**課題内容**
半沢直樹シリーズ第五弾の感想を述べた引用文を、最後の文の後から続けて書くこと。

**引用文**
半沢直樹シリーズ第五弾。期待の新作をやっと手に取ることができた。

だがこの物語で描かれている半沢直樹は、ドラマより「過去」だ。
時は大阪西支店時代。融資課長としてバリバリ銀行員として働いていた頃だ。
大阪西支店の支店長 浅野匡はドラマ内では(1期目の時に)浅野忠信さんが演じているし、ドラマでは上戸彩さんが演じていた奥さんの花も登場する。ビックリなのは半沢夫婦には子供がいるということだ。そこはドラマとは大きく違う雰囲気だ。
相棒の渡真利さん(ドラマでは及川光博)は今回もそれなりに活躍する。


この物語ではいつもの「半沢直樹の逆転劇!」だけではなく、ミステリー要素も含めている。簡単に言えば絵画や美術館の売買、そして東京中央銀行のM&A推進の方針 が絡んでおり、ページをめくるごとに紐が綺麗に解かれるように真実が明らかになっていく。

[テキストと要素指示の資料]
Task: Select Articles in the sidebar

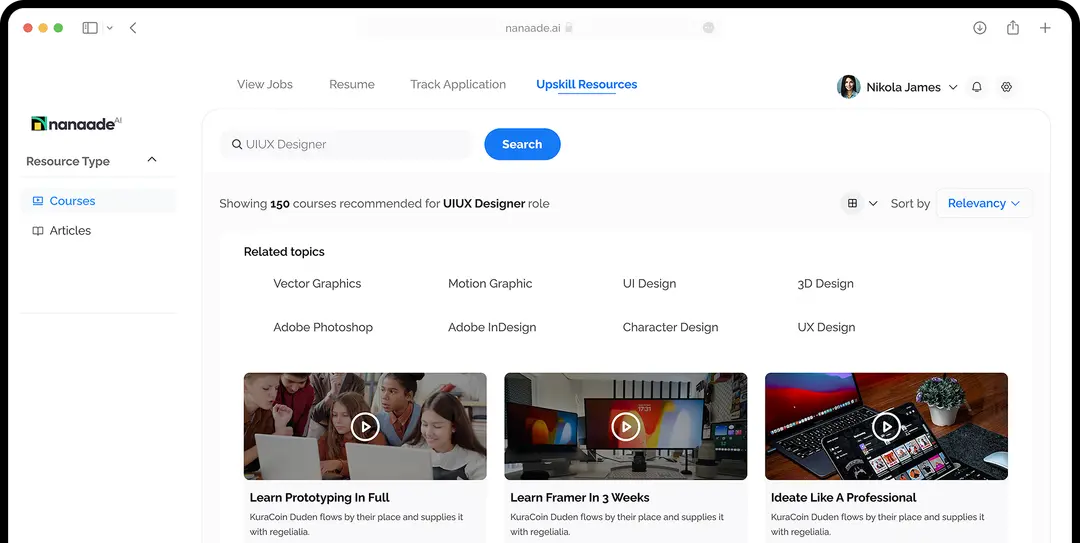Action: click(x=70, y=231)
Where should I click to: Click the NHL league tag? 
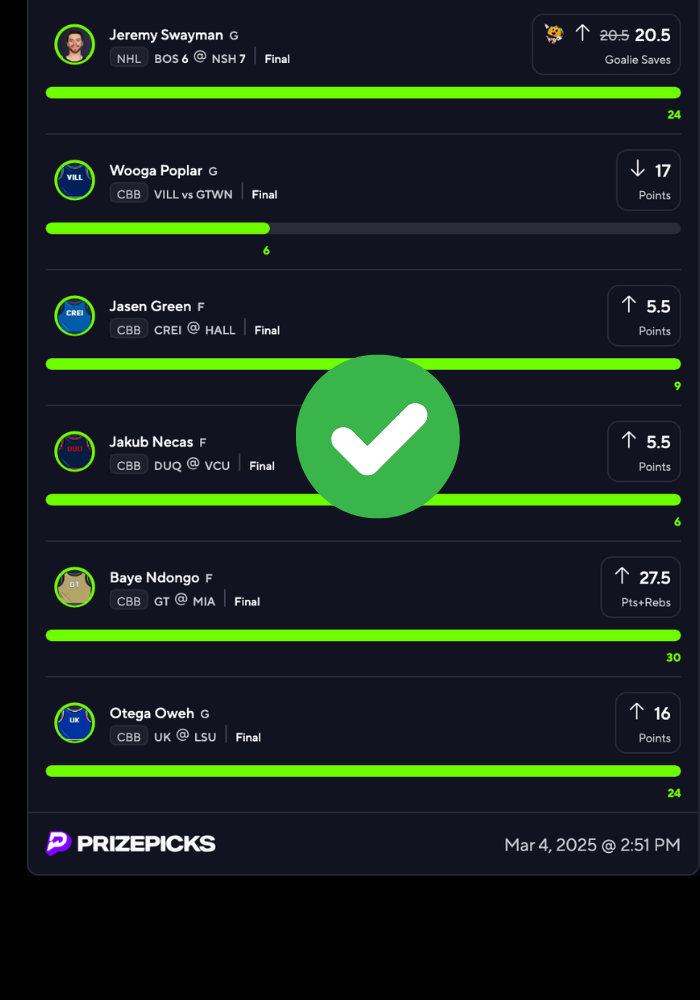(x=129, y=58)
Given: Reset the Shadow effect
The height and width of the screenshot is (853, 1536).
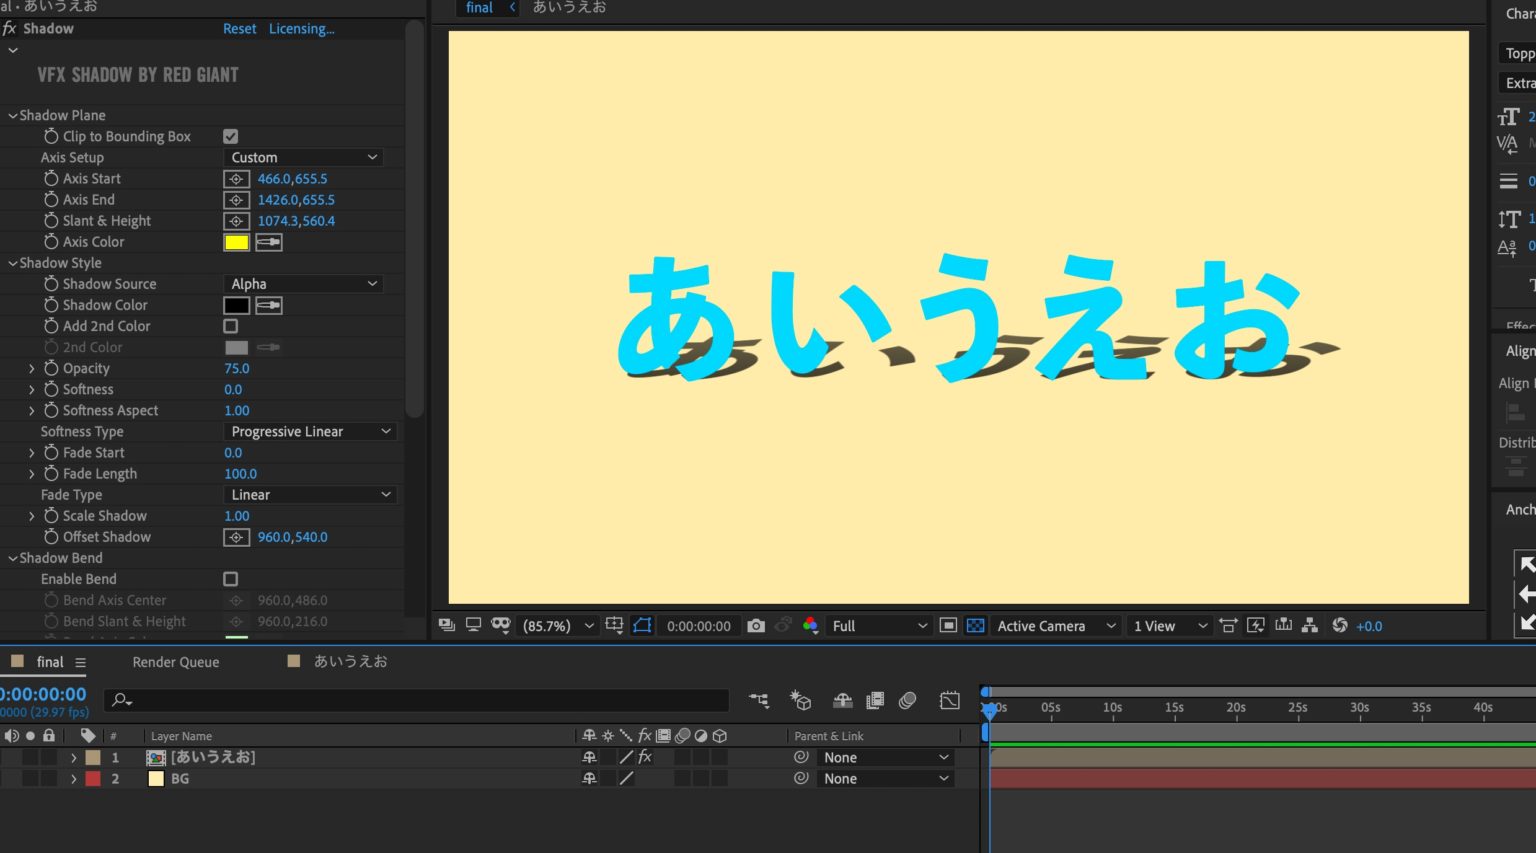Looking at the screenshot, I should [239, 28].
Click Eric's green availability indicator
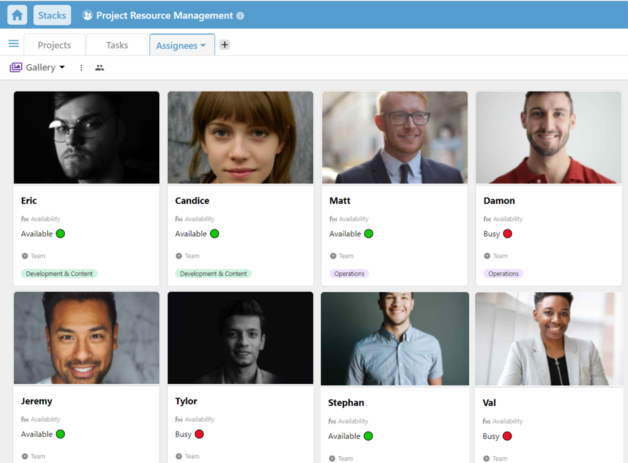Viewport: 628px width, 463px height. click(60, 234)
---
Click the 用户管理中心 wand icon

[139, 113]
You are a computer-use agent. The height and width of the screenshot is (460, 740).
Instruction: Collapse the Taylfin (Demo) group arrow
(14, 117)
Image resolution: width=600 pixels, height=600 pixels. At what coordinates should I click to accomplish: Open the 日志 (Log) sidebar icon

**結果**
本作でももちろん「痛烈な銀行(印)批判」がうたわれている。ずるい人間はたくさんいるのだ、と訴えかけてくる。
313ページに"サラリーマンの人生は人事で決まる。故に人事は公正でなければならない"とある。本作でも半沢は田舎のどこかへ飛ばされそうになるわけだが、半沢は「やられたらやり返す、倍返しだ!」の人間である。基本性善説に基づいて行動している彼だからこそ、やるときはやる。会社(融資先)のことを考える。支援すべき会社を、見定めていく。銀行の都合や一部の"お偉いさん"の都合で犠牲になる人がいないよう、半沢はいつだって正々堂々と敵と対峙する。


ラストに近づくにつれドラマ内で流れる「半沢直樹といえば、この歌」というメロディーが頭の中を流れまくっていく。

やられたら倍返し。倍返しの最後の瞬間まで、まっすぐな半沢が勝利する瞬間まで、この逆転劇を見届けてほしい。

この本を読むと、ますます「半沢直樹」という男のファンになるだろう。



最後に、華麗に逆転劇を終えた半沢の一言を添えておく。
倍返しをすべき相手である宝田という男に、告げた言葉だ。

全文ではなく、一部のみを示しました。